■ **Exercise objective**
Make an exact copy of the records below. Include every line.

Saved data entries

Start of Block

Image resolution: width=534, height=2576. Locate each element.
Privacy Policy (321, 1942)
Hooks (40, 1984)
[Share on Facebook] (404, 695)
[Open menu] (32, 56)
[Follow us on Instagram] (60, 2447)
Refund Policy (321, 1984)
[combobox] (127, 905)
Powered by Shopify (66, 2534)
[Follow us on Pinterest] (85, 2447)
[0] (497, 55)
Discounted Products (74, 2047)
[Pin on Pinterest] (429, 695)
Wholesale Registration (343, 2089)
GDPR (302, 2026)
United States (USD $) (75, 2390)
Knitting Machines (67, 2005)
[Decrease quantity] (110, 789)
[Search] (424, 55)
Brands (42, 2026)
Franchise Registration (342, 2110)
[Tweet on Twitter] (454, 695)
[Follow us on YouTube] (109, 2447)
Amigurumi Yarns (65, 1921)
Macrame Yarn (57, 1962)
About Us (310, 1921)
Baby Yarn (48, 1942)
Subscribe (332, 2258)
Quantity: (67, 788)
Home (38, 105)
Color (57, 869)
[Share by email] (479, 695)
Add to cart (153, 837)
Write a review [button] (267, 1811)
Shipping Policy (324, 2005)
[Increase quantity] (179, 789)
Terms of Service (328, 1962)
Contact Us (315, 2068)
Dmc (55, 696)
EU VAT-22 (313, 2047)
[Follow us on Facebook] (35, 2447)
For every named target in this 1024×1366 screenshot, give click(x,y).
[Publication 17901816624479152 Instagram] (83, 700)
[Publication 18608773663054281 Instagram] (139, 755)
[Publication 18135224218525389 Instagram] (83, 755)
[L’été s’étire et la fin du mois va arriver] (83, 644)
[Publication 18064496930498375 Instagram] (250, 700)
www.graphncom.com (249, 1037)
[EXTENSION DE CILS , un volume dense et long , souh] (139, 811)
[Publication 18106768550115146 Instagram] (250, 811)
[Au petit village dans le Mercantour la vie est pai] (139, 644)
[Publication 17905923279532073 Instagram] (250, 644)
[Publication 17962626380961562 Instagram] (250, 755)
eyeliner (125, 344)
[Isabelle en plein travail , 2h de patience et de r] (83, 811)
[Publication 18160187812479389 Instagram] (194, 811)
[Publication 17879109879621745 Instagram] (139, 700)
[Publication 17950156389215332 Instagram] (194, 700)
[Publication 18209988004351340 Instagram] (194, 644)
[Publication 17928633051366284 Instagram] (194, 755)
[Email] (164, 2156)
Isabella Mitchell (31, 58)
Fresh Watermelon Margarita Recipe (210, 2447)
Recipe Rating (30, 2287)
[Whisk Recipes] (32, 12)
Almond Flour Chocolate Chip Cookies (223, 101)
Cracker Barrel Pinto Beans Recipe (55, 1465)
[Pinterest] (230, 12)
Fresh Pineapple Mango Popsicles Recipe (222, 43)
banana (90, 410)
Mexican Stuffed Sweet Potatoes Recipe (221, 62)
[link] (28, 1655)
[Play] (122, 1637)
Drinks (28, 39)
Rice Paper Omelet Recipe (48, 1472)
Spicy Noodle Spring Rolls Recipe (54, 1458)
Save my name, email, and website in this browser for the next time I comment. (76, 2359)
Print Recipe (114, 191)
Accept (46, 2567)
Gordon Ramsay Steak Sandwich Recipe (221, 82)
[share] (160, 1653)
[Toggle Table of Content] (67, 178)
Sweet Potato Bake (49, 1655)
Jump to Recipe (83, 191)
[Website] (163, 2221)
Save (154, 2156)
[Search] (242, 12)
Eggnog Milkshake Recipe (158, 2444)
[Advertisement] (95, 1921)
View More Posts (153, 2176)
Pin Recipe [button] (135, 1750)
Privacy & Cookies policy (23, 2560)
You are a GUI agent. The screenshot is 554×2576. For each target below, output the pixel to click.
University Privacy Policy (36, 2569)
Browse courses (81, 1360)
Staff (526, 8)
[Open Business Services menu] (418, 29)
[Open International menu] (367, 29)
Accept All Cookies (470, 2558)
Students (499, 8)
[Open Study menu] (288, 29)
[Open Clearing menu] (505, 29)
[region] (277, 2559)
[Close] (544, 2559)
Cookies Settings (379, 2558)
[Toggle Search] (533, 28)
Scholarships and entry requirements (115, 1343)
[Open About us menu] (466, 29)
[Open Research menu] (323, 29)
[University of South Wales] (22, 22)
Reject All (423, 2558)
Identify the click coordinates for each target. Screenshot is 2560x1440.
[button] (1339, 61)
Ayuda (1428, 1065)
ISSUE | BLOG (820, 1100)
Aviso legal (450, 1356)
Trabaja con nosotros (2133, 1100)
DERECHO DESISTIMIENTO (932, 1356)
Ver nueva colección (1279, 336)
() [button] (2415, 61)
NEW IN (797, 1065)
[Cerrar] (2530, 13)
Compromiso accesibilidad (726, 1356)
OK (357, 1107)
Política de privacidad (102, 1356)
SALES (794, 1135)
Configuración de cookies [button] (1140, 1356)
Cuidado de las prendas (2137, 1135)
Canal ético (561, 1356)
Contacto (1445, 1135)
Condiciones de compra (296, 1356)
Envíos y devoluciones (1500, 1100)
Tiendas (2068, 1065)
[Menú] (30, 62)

End of Block

■ **Task answer**
Image resolution: width=534, height=2576. Locate each element.
Privacy Policy (321, 1942)
Hooks (40, 1984)
[Share on Facebook] (404, 695)
[Open menu] (32, 56)
[Follow us on Instagram] (60, 2447)
Refund Policy (321, 1984)
[combobox] (127, 905)
Powered by Shopify (66, 2534)
[Follow us on Pinterest] (85, 2447)
[0] (497, 55)
Discounted Products (74, 2047)
[Pin on Pinterest] (429, 695)
Wholesale Registration (343, 2089)
GDPR (302, 2026)
United States (USD $) (75, 2390)
Knitting Machines (67, 2005)
[Decrease quantity] (110, 789)
[Search] (424, 55)
Brands (42, 2026)
Franchise Registration (342, 2110)
[Tweet on Twitter] (454, 695)
[Follow us on YouTube] (109, 2447)
Amigurumi Yarns (65, 1921)
Macrame Yarn (57, 1962)
About Us (310, 1921)
Baby Yarn (48, 1942)
Subscribe (332, 2258)
Quantity: (67, 788)
Home (38, 105)
Color (57, 869)
[Share by email] (479, 695)
Add to cart (153, 837)
Write a review [button] (267, 1811)
Shipping Policy (324, 2005)
[Increase quantity] (179, 789)
Terms of Service (328, 1962)
Contact Us (315, 2068)
Dmc (55, 696)
EU VAT-22 (313, 2047)
[Follow us on Facebook] (35, 2447)
For every named target in this 1024×1366 screenshot, give click(x,y).
[Publication 17901816624479152 Instagram] (83, 700)
[Publication 18608773663054281 Instagram] (139, 755)
[Publication 18135224218525389 Instagram] (83, 755)
[L’été s’étire et la fin du mois va arriver] (83, 644)
[Publication 18064496930498375 Instagram] (250, 700)
www.graphncom.com (249, 1037)
[EXTENSION DE CILS , un volume dense et long , souh] (139, 811)
[Publication 18106768550115146 Instagram] (250, 811)
[Au petit village dans le Mercantour la vie est pai] (139, 644)
[Publication 17905923279532073 Instagram] (250, 644)
[Publication 17962626380961562 Instagram] (250, 755)
eyeliner (125, 344)
[Isabelle en plein travail , 2h de patience et de r] (83, 811)
[Publication 18160187812479389 Instagram] (194, 811)
[Publication 17879109879621745 Instagram] (139, 700)
[Publication 17950156389215332 Instagram] (194, 700)
[Publication 18209988004351340 Instagram] (194, 644)
[Publication 17928633051366284 Instagram] (194, 755)
[Email] (164, 2156)
Isabella Mitchell (31, 58)
Fresh Watermelon Margarita Recipe (210, 2447)
Recipe Rating (30, 2287)
[Whisk Recipes] (32, 12)
Almond Flour Chocolate Chip Cookies (223, 101)
Cracker Barrel Pinto Beans Recipe (55, 1465)
[Pinterest] (230, 12)
Fresh Pineapple Mango Popsicles Recipe (222, 43)
banana (90, 410)
Mexican Stuffed Sweet Potatoes Recipe (221, 62)
[link] (28, 1655)
[Play] (122, 1637)
Drinks (28, 39)
Rice Paper Omelet Recipe (48, 1472)
Spicy Noodle Spring Rolls Recipe (54, 1458)
Save my name, email, and website in this browser for the next time I comment. (76, 2359)
Print Recipe (114, 191)
Accept (46, 2567)
Gordon Ramsay Steak Sandwich Recipe (221, 82)
[share] (160, 1653)
[Toggle Table of Content] (67, 178)
Sweet Potato Bake (49, 1655)
Jump to Recipe (83, 191)
[Website] (163, 2221)
Save (154, 2156)
[Search] (242, 12)
Eggnog Milkshake Recipe (158, 2444)
[Advertisement] (95, 1921)
View More Posts (153, 2176)
Pin Recipe [button] (135, 1750)
Privacy & Cookies policy (23, 2560)
You are a GUI agent. The screenshot is 554×2576. For each target below, output the pixel to click.
University Privacy Policy (36, 2569)
Browse courses (81, 1360)
Staff (526, 8)
[Open Business Services menu] (418, 29)
[Open International menu] (367, 29)
Accept All Cookies (470, 2558)
Students (499, 8)
[Open Study menu] (288, 29)
[Open Clearing menu] (505, 29)
[region] (277, 2559)
[Close] (544, 2559)
Cookies Settings (379, 2558)
[Toggle Search] (533, 28)
Scholarships and entry requirements (115, 1343)
[Open About us menu] (466, 29)
[Open Research menu] (323, 29)
[University of South Wales] (22, 22)
Reject All (423, 2558)
Identify the click coordinates for each target. Screenshot is 2560x1440.
[button] (1339, 61)
Ayuda (1428, 1065)
ISSUE | BLOG (820, 1100)
Aviso legal (450, 1356)
Trabaja con nosotros (2133, 1100)
DERECHO DESISTIMIENTO (932, 1356)
Ver nueva colección (1279, 336)
() [button] (2415, 61)
NEW IN (797, 1065)
[Cerrar] (2530, 13)
Compromiso accesibilidad (726, 1356)
OK (357, 1107)
Política de privacidad (102, 1356)
SALES (794, 1135)
Configuración de cookies [button] (1140, 1356)
Cuidado de las prendas (2137, 1135)
Canal ético (561, 1356)
Contacto (1445, 1135)
Condiciones de compra (296, 1356)
Envíos y devoluciones (1500, 1100)
Tiendas (2068, 1065)
[Menú] (30, 62)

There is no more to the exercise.